AIM OF THE TASK => Look through the data and write out every line with the word "first" in it.

:::

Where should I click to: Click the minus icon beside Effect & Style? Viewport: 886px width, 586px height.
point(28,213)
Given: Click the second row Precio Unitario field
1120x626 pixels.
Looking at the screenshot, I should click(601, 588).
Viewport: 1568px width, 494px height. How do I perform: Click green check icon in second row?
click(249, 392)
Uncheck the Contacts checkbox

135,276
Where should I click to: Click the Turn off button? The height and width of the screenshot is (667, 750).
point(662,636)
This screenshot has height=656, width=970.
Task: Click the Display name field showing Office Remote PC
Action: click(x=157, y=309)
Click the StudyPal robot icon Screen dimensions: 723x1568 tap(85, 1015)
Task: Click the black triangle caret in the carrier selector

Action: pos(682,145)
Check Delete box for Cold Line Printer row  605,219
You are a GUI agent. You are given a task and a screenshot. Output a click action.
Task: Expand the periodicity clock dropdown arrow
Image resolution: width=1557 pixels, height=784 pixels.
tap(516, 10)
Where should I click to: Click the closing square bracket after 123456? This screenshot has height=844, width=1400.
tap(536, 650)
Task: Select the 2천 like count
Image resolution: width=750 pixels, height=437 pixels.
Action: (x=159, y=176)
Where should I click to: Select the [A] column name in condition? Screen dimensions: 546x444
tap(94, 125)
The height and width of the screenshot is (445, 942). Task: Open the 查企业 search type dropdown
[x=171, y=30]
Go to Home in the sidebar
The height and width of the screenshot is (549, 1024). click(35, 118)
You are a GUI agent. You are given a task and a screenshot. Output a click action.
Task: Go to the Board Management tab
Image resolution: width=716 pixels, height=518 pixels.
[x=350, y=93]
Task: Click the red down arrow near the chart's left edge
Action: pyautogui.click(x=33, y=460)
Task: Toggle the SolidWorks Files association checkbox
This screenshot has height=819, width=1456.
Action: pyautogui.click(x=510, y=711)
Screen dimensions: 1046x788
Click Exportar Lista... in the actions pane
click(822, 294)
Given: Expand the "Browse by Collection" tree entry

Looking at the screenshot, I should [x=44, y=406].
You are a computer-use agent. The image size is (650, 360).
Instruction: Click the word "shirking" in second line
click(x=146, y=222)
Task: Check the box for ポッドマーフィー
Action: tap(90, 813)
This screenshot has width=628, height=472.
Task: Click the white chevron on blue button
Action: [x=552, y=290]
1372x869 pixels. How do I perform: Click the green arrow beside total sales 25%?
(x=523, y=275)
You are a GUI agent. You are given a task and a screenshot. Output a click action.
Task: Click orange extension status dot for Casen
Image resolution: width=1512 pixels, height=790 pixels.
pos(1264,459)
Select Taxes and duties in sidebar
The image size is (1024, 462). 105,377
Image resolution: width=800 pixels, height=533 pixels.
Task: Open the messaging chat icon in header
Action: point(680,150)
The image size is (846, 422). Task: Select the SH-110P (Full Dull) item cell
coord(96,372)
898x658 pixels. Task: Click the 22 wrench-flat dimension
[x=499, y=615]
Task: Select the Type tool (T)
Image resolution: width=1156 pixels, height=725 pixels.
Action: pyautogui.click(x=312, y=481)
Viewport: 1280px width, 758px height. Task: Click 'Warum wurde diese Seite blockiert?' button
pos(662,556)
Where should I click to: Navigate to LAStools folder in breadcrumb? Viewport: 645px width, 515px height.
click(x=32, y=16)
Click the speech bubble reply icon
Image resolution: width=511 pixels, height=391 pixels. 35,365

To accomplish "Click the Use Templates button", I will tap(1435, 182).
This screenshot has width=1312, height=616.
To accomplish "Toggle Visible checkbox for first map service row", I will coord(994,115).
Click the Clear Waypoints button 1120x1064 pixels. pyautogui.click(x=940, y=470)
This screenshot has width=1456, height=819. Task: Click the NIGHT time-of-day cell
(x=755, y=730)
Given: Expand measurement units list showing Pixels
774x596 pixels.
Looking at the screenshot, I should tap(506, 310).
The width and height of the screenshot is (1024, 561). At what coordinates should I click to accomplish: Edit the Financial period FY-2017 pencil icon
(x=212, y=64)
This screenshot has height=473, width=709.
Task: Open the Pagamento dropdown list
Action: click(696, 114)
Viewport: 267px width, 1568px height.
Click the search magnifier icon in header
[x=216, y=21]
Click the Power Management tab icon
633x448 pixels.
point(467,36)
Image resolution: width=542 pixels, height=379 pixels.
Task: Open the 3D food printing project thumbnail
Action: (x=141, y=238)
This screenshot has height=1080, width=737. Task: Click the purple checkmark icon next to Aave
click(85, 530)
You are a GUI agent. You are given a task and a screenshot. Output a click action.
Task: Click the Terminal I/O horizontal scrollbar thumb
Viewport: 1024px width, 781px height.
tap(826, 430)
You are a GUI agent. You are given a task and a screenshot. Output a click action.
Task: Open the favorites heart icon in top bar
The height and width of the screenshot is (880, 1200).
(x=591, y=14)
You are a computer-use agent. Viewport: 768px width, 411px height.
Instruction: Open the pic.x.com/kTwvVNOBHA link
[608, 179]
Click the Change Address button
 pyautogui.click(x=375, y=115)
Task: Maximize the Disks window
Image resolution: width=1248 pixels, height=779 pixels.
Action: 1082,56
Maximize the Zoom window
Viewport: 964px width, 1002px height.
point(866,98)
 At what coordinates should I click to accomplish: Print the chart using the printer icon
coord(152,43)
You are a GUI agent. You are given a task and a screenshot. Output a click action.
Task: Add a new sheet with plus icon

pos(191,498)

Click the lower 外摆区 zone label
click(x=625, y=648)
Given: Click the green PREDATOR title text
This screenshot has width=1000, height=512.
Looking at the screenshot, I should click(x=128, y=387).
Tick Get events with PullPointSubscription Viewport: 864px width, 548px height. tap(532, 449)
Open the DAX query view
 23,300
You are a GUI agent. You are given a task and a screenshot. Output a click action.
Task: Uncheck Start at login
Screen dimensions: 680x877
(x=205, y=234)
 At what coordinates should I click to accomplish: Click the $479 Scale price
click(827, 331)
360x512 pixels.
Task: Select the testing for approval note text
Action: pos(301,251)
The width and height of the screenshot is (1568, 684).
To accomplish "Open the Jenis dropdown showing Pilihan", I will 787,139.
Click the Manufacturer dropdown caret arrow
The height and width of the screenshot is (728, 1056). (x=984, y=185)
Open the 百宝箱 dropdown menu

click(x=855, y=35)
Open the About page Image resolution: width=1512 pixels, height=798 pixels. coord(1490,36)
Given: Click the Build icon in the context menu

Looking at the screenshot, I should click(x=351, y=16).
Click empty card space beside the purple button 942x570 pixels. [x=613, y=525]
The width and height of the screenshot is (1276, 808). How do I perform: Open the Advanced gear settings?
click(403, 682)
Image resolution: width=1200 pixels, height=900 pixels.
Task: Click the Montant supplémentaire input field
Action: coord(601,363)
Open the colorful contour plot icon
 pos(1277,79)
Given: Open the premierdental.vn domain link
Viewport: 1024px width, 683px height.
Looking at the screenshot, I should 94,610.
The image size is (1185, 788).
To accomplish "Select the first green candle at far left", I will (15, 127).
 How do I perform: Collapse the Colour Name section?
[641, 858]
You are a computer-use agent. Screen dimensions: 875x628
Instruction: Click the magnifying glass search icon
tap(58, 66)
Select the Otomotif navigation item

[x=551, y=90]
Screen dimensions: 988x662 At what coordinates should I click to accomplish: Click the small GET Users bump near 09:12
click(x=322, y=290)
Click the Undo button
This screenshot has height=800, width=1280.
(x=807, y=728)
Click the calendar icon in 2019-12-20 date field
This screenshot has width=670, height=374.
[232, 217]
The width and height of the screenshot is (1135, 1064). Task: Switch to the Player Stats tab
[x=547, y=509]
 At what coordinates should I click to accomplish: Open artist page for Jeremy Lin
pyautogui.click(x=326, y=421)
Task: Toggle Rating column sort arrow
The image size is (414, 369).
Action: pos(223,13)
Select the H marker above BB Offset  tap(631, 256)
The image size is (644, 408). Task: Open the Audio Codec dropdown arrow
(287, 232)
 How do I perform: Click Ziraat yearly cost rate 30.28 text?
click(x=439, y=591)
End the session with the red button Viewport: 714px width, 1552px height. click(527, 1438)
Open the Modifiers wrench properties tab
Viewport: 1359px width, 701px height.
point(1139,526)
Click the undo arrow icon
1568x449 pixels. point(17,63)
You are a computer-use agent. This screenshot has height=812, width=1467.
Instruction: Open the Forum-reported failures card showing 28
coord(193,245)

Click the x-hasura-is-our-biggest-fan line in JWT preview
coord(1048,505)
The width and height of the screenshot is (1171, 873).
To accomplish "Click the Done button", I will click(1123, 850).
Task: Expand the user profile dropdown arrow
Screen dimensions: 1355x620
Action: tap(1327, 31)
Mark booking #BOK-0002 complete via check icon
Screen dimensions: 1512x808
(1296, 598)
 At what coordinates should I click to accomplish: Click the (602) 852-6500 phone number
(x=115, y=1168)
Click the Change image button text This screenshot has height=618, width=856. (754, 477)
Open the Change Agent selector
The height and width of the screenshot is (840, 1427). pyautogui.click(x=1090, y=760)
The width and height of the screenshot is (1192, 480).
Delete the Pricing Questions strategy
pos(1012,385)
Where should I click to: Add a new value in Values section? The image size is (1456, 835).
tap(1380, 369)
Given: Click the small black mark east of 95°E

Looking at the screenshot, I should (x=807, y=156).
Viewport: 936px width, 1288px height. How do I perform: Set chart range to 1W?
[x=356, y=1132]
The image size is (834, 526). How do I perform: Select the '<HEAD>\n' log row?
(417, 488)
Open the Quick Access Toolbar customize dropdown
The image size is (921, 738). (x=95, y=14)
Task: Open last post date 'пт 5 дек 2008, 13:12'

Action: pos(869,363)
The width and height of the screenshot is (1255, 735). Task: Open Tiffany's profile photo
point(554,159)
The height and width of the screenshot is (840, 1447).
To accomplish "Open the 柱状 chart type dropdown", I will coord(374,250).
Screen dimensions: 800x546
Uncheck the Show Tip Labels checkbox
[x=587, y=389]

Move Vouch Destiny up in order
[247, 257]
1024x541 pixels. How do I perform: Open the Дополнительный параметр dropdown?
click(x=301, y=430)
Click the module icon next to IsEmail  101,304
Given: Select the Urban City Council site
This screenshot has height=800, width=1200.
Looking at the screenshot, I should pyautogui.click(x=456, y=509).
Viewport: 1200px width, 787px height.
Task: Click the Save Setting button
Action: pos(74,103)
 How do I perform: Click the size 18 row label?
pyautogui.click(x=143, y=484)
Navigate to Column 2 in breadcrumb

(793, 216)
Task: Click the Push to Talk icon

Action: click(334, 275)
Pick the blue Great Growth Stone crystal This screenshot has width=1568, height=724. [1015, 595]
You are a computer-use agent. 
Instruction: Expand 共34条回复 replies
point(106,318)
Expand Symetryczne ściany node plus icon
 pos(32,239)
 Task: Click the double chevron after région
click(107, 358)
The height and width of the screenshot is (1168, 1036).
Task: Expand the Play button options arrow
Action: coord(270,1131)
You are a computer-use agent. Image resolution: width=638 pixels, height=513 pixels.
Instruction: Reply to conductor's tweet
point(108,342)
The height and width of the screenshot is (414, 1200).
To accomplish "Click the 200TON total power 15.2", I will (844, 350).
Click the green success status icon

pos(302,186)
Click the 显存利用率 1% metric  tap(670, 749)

:::

EXERCISE RESULT =>
To accomplish "Toggle Visible checkbox for first map service row", I will coord(994,115).
To accomplish "Select the first green candle at far left", I will (15, 127).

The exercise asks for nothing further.